### ACTIVITY
Quote, word for word, the line containing "Task: Go to Fotograf Hillerød page" and all lines that follow it to the end of the records, with no pictures.

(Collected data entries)
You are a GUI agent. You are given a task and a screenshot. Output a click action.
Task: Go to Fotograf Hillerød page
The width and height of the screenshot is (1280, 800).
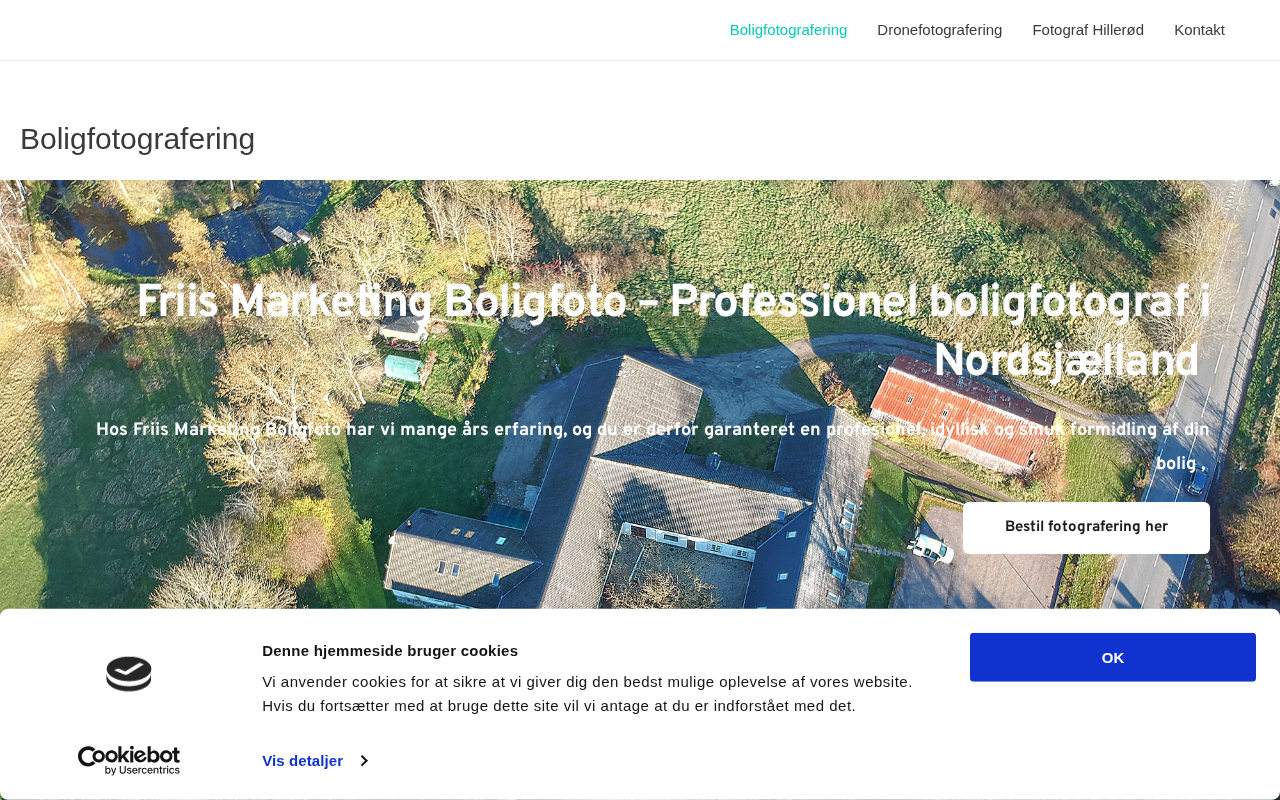(1088, 30)
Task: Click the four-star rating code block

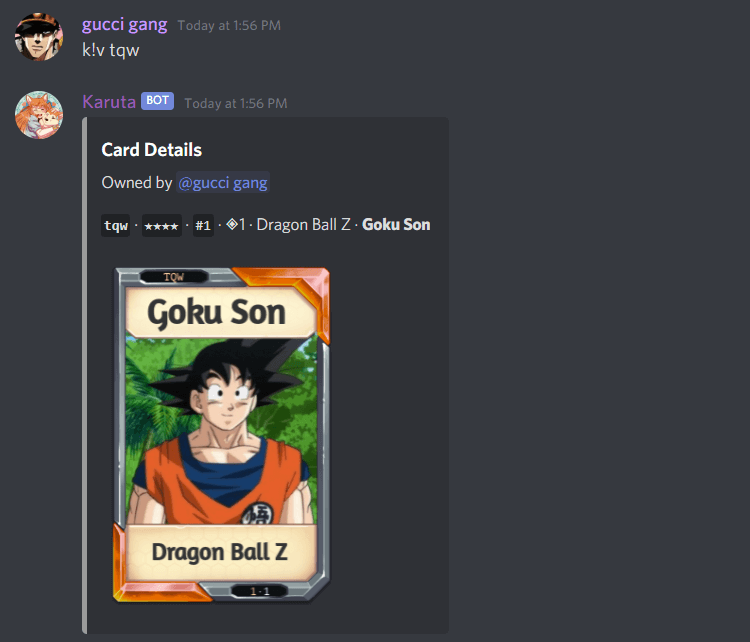Action: (162, 225)
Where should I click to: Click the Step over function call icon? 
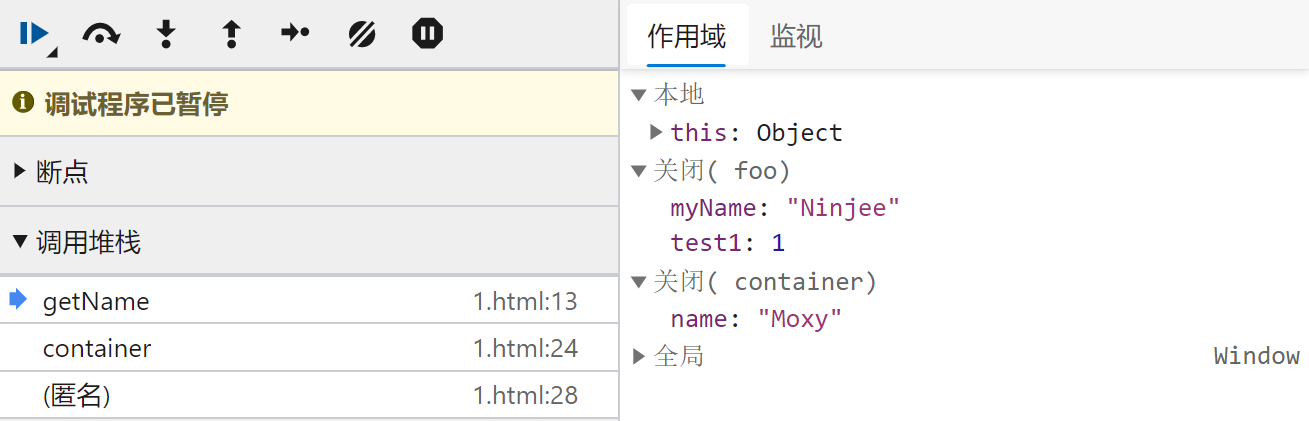pos(100,34)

### OUTPUT BELOW
Task: Go to Fotograf Hillerød page
The width and height of the screenshot is (1280, 800).
(1088, 30)
Task: Click the four-star rating code block

Action: (162, 225)
Where should I click to: Click the Step over function call icon? 
pos(100,34)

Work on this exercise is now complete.